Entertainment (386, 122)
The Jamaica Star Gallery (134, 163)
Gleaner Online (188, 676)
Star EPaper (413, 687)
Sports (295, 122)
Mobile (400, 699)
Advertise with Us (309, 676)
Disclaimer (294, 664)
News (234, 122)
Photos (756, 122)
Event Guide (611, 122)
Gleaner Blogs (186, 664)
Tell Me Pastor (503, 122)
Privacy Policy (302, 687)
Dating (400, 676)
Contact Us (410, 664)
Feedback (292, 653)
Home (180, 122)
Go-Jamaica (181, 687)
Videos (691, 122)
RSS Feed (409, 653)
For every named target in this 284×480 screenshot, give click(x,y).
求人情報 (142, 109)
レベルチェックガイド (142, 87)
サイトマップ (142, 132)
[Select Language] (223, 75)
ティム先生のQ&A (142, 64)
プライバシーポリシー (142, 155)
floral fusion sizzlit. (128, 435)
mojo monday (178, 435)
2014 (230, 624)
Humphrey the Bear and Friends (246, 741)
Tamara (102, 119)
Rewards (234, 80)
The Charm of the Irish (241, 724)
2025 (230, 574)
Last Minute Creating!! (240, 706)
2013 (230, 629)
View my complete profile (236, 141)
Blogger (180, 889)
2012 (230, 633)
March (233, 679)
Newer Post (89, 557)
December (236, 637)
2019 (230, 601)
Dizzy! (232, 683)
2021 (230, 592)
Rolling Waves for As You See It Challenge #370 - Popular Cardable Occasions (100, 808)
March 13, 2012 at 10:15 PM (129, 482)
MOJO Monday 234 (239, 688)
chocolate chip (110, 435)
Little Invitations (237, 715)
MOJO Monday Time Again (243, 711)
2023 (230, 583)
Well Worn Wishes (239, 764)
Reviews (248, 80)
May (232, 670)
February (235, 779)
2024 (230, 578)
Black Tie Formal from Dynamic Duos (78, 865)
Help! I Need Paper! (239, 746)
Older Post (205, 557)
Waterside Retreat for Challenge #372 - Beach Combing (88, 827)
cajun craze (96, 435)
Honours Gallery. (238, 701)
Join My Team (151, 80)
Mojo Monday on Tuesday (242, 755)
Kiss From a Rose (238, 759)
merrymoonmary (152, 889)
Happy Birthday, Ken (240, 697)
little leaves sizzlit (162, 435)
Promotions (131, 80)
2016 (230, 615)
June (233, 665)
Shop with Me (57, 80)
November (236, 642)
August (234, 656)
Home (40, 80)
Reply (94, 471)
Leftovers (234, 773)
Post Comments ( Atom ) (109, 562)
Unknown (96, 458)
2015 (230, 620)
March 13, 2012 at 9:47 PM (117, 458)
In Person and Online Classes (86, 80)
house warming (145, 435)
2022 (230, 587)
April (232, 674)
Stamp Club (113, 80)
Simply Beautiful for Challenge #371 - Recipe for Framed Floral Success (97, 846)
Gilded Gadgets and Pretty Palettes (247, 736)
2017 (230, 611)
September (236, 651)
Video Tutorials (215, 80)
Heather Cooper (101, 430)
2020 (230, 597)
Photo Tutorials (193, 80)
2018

Directions for this task >> Shift the entries from the line that contains "Privacy Policy (302, 687)" through the line that contains "2014 (230, 624)" by adding 40 to each coordinate number. Rewrite every line in that span, including any line without coordinates, which stays unchanged.

Final result >>
Privacy Policy (342, 727)
Dating (440, 716)
Contact Us (450, 704)
Feedback (332, 693)
Home (220, 162)
Go-Jamaica (221, 727)
Videos (731, 162)
RSS Feed (449, 693)
For every named target in this 284×480 screenshot, give click(x,y).
求人情報 (182, 149)
レベルチェックガイド (182, 127)
サイトマップ (182, 172)
[Select Language] (263, 115)
ティム先生のQ&A (182, 104)
プライバシーポリシー (182, 195)
floral fusion sizzlit. (168, 475)
mojo monday (218, 475)
2014 (270, 664)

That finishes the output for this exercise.